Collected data
※ ※ ※
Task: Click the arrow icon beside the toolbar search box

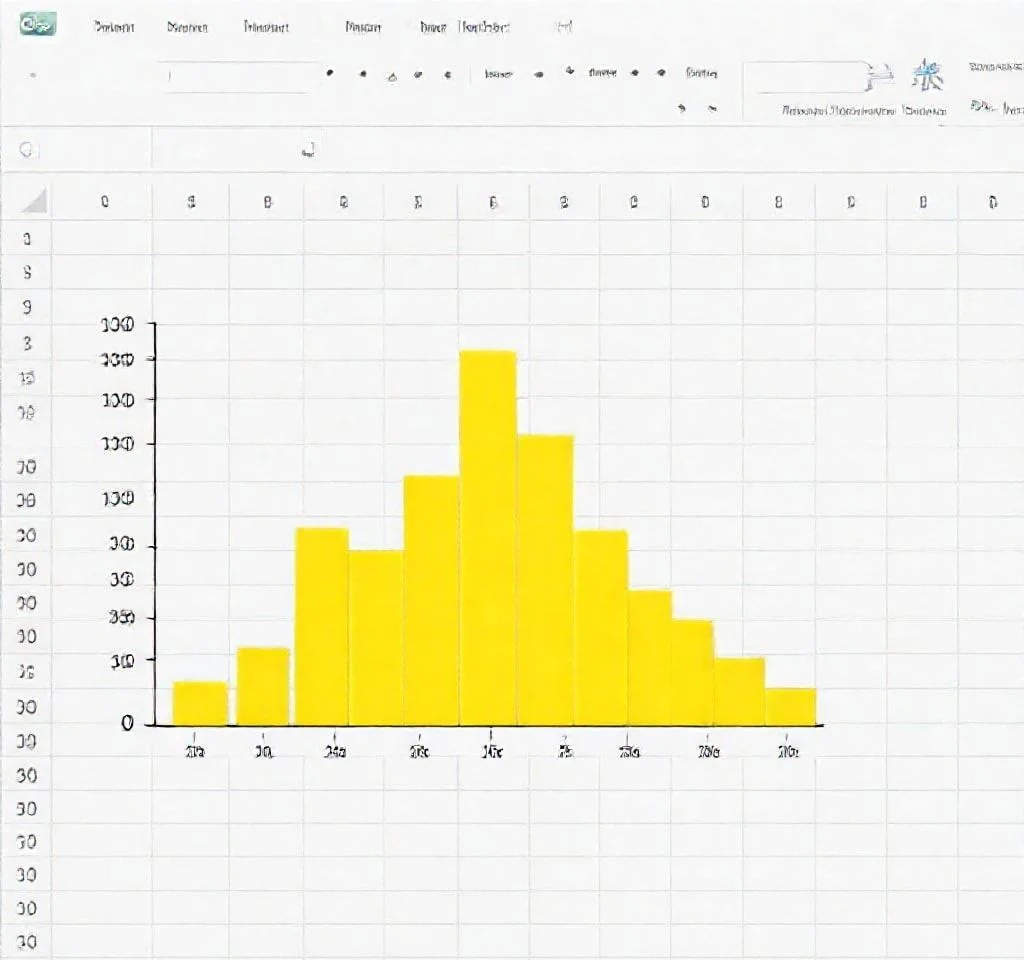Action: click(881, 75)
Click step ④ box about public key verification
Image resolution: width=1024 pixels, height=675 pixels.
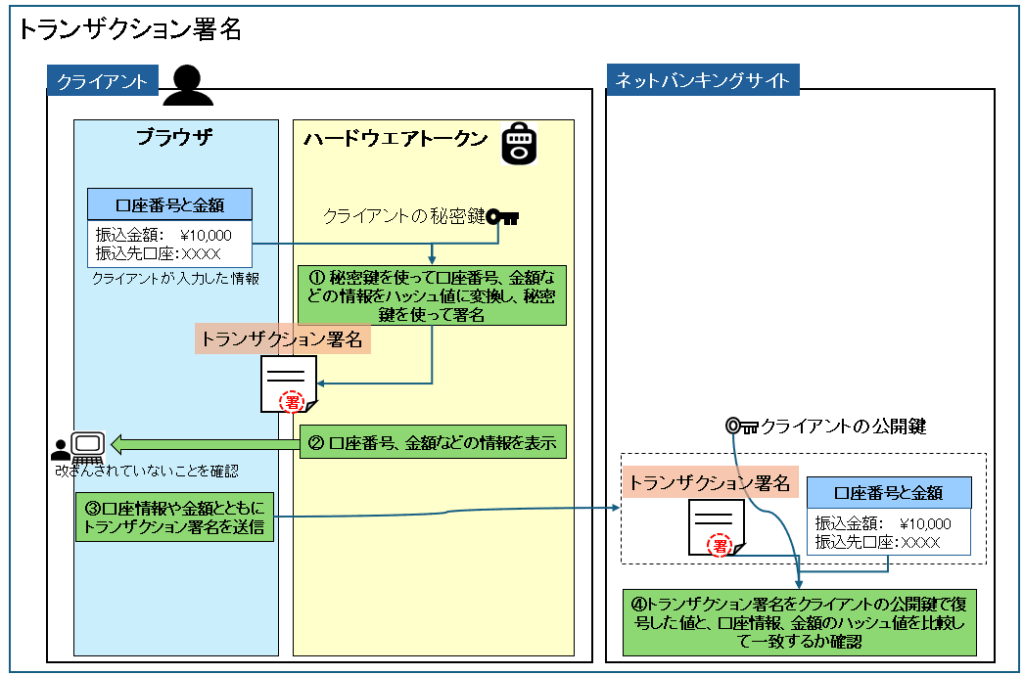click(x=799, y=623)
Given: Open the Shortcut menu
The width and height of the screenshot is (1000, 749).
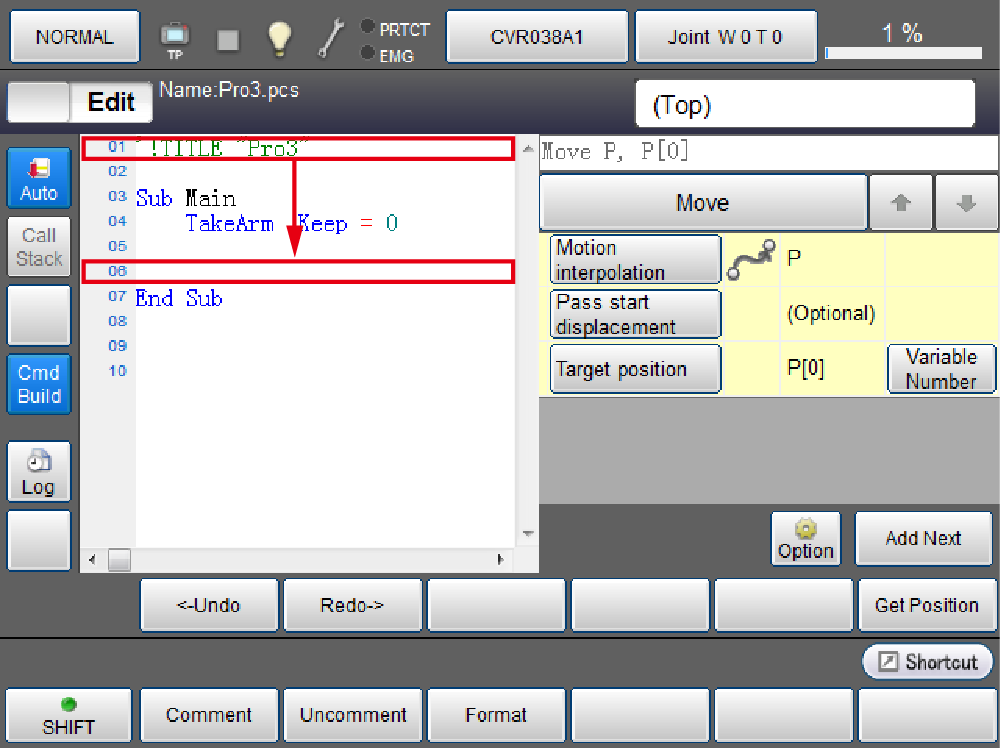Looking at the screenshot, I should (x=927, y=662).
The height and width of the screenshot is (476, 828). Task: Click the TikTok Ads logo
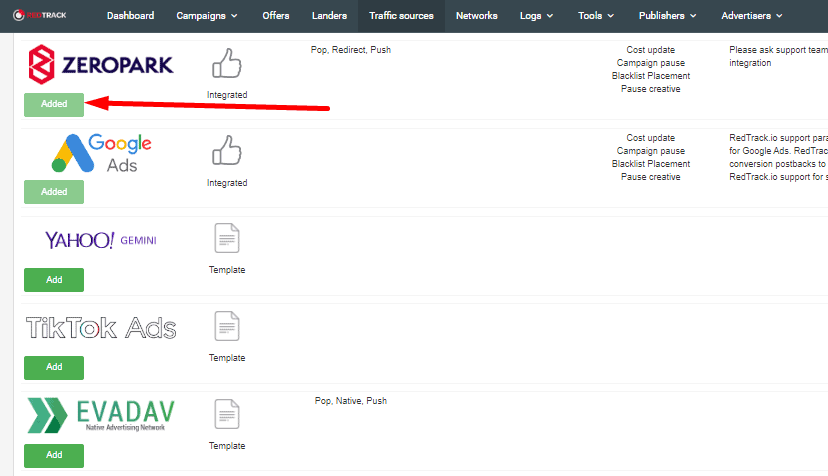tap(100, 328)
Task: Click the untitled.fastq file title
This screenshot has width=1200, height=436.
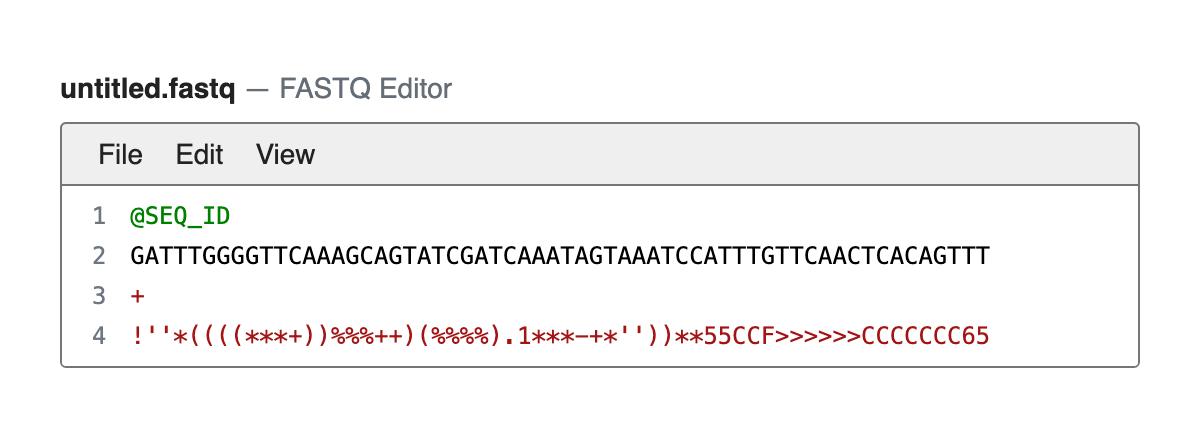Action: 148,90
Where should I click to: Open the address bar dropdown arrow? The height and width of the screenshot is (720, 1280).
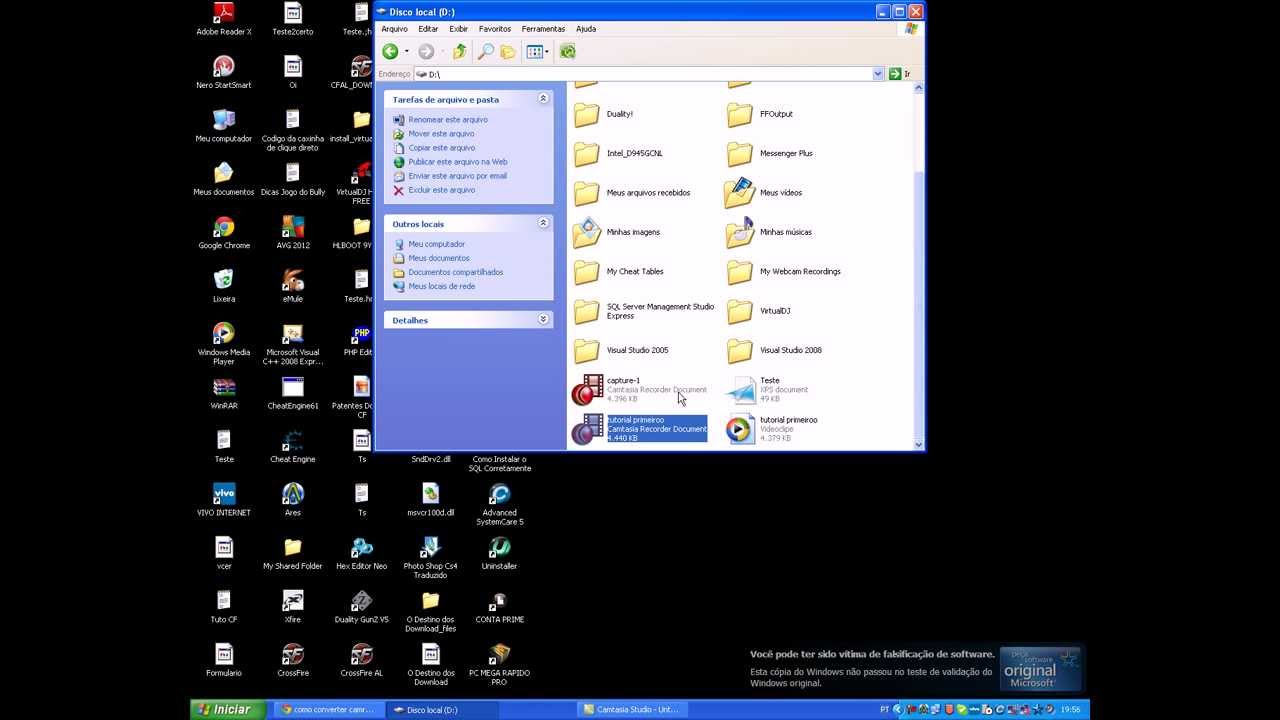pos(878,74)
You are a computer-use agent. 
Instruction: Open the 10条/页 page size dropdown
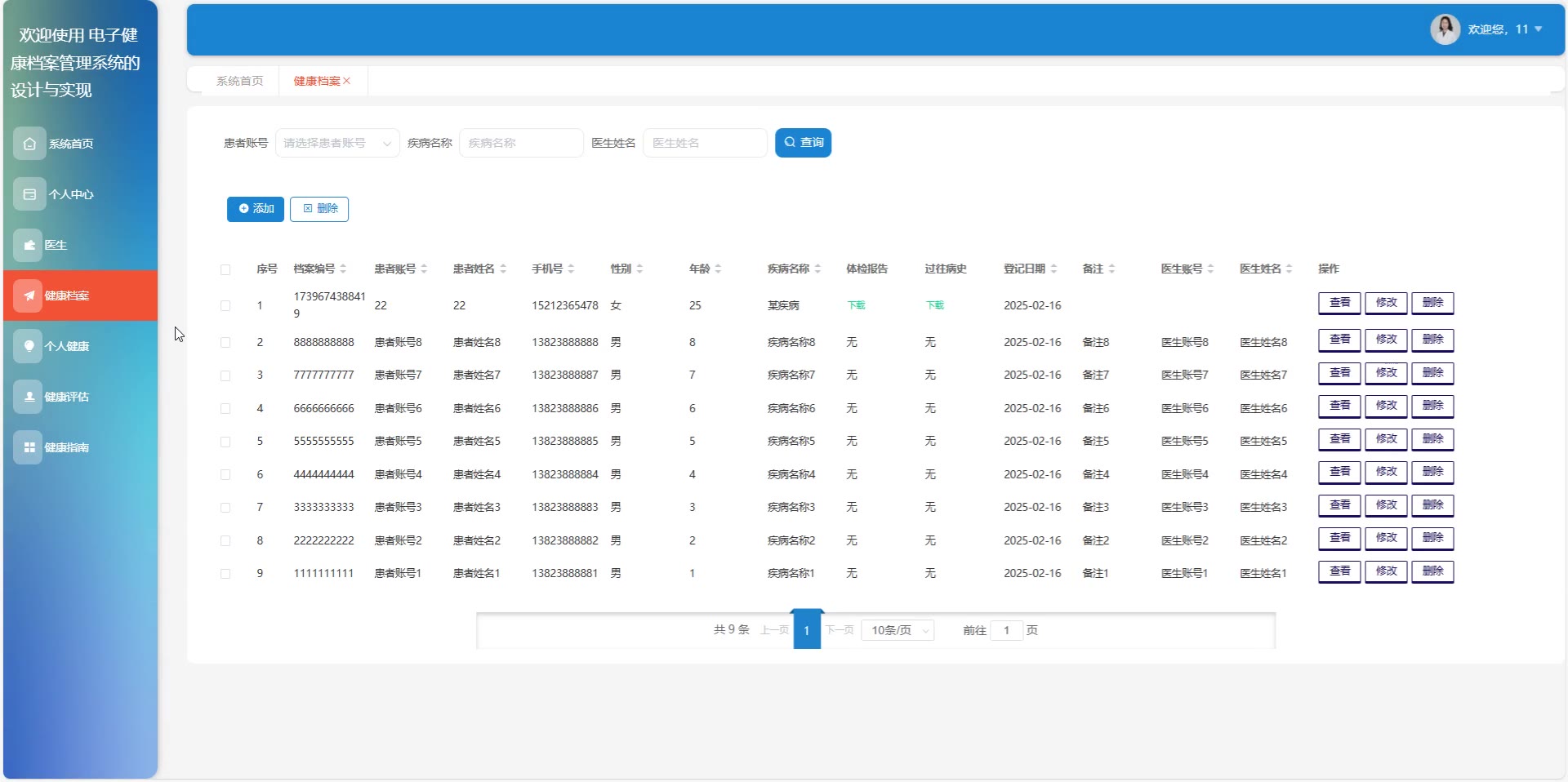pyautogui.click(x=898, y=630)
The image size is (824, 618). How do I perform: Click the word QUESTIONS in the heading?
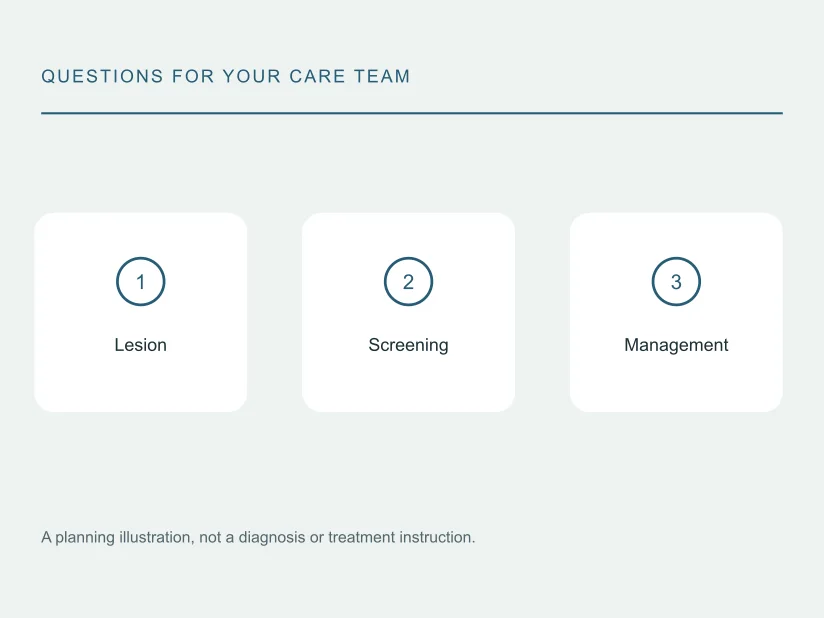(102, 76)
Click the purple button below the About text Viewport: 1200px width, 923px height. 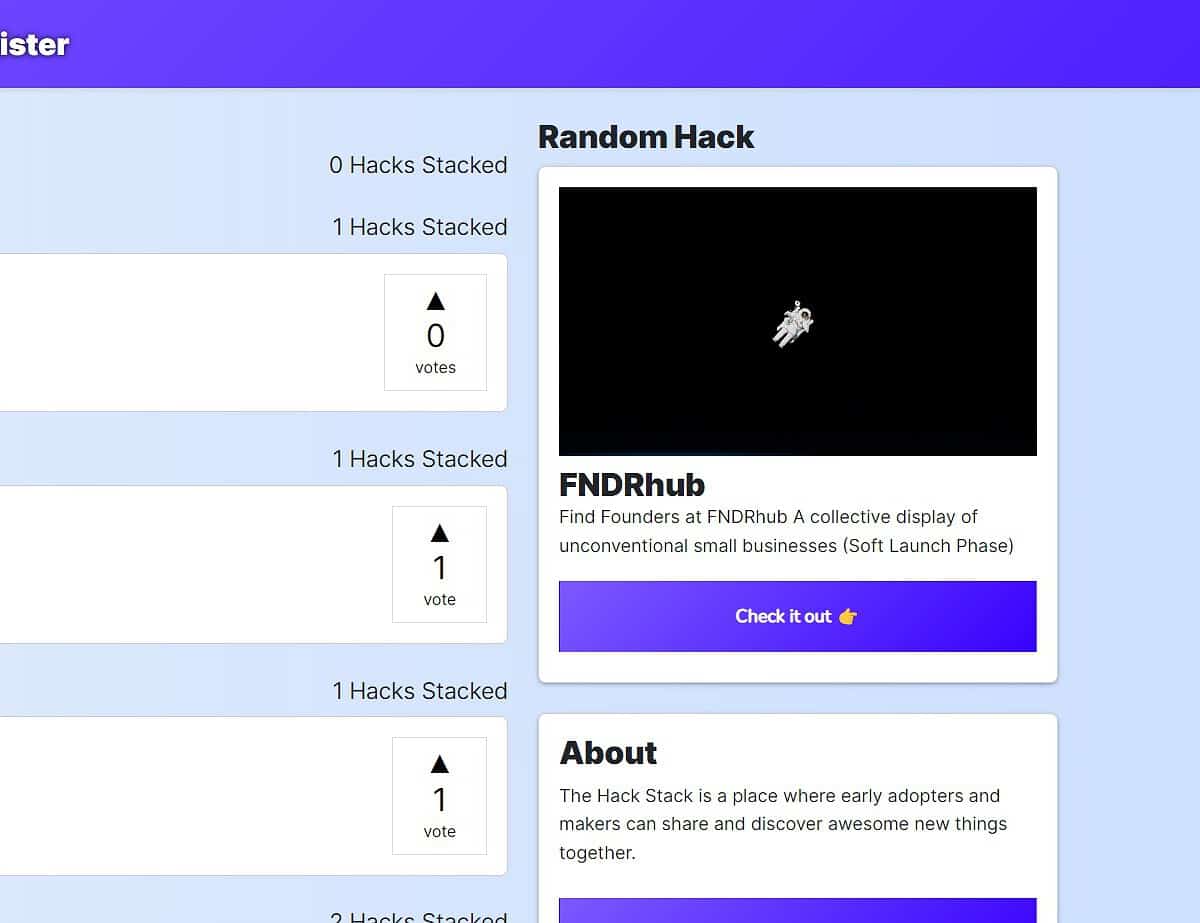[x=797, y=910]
※ ※ ※
WHAT NEEDS TO BE DONE: Write out, word for word, the lines from the first line of the entries through the one containing "You are a computer-use agent.", both included. Leave out the pictures.

OUTPUT:
Task: Click the arrow icon beside the toolbar search box

Action: click(881, 75)
Click step ④ box about public key verification
Image resolution: width=1024 pixels, height=675 pixels.
click(x=799, y=623)
Given: Open the Shortcut menu
The width and height of the screenshot is (1000, 749).
Looking at the screenshot, I should (x=927, y=662).
The height and width of the screenshot is (476, 828). Task: Click the TikTok Ads logo
tap(100, 328)
Task: Click the untitled.fastq file title
This screenshot has width=1200, height=436.
Action: 148,90
Where should I click to: Open the address bar dropdown arrow? The height and width of the screenshot is (720, 1280).
pos(878,74)
You are a computer-use agent. 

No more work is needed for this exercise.